Playing Navy Signalman First Class Billy "Badass" Buddusky in Hal Ashby’s The Last Detail, Jack Nicholson won the Palme d’Or for best actor at the 1974 Cannes Film Festival.  I first saw this film while in college at the Electric Cinema in Portobello Road, London as part of an all night screening of "Films That Made Jack Nicholson Famous" 1.

In those days, when not slumped in the back row of the cinema transfixed by the silver screen, I was trying to master Computer Programming 101, a required course for my Chem Eng degree.  For the nerds of that time computing was all batch processing with 80 column punch cards.  Interactive computing or timesharing (as it would initially be called) was still a few years away.  Real-time computing did exist but in our world this was reserved for direct digital control of chemical plants and processes (and the occasional game of Colossal Cave).
======
:: Task 1 ::
Reproduce the records verbatim, covering the stretch from the line containing "Where should I" through the end of the records.
The passage above has no connection to the records that come after it.
======
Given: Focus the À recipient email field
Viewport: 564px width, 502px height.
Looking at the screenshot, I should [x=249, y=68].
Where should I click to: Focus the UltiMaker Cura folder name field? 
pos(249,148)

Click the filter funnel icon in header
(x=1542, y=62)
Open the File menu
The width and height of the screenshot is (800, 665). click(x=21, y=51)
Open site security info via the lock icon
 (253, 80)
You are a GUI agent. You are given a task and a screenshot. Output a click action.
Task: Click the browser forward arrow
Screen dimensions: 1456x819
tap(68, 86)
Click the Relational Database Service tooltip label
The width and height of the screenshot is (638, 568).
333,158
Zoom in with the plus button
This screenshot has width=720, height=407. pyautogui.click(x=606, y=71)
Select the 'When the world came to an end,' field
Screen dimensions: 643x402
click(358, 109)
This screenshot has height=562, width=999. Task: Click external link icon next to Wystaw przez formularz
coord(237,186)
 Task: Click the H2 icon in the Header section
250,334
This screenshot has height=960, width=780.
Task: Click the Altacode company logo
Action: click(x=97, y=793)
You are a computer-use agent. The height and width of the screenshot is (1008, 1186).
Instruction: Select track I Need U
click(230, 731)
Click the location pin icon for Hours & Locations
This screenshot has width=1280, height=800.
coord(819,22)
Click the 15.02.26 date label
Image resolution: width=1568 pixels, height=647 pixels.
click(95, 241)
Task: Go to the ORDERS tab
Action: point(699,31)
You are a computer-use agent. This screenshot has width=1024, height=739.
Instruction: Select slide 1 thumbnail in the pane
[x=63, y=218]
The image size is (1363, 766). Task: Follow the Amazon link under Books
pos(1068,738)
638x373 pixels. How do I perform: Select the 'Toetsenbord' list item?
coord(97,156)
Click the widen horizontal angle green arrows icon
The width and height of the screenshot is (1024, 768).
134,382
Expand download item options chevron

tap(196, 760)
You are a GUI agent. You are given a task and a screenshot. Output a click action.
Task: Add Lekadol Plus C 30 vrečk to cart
======
:: Task 2 ::
According to the passage, where did the writer first see The Last Detail?

:: Correct answer 1 ::
Where should I click to: Focus the UltiMaker Cura folder name field? 
pos(249,148)

Click the filter funnel icon in header
(x=1542, y=62)
Open the File menu
The width and height of the screenshot is (800, 665). click(x=21, y=51)
Open site security info via the lock icon
 (253, 80)
You are a GUI agent. You are given a task and a screenshot. Output a click action.
Task: Click the browser forward arrow
Screen dimensions: 1456x819
tap(68, 86)
Click the Relational Database Service tooltip label
The width and height of the screenshot is (638, 568).
333,158
Zoom in with the plus button
This screenshot has width=720, height=407. pyautogui.click(x=606, y=71)
Select the 'When the world came to an end,' field
Screen dimensions: 643x402
click(358, 109)
This screenshot has height=562, width=999. Task: Click external link icon next to Wystaw przez formularz
coord(237,186)
 Task: Click the H2 icon in the Header section
250,334
This screenshot has height=960, width=780.
Task: Click the Altacode company logo
Action: click(x=97, y=793)
You are a computer-use agent. The height and width of the screenshot is (1008, 1186).
Instruction: Select track I Need U
click(230, 731)
Click the location pin icon for Hours & Locations
This screenshot has width=1280, height=800.
coord(819,22)
Click the 15.02.26 date label
Image resolution: width=1568 pixels, height=647 pixels.
click(95, 241)
Task: Go to the ORDERS tab
Action: point(699,31)
You are a computer-use agent. This screenshot has width=1024, height=739.
Instruction: Select slide 1 thumbnail in the pane
[x=63, y=218]
The image size is (1363, 766). Task: Follow the Amazon link under Books
pos(1068,738)
638x373 pixels. How do I perform: Select the 'Toetsenbord' list item?
coord(97,156)
Click the widen horizontal angle green arrows icon
The width and height of the screenshot is (1024, 768).
134,382
Expand download item options chevron

tap(196, 760)
You are a GUI agent. You are given a task and a screenshot. Output a click action.
Task: Add Lekadol Plus C 30 vrečk to cart

:: Correct answer 2 ::
At the Electric Cinema in Portobello Road, London.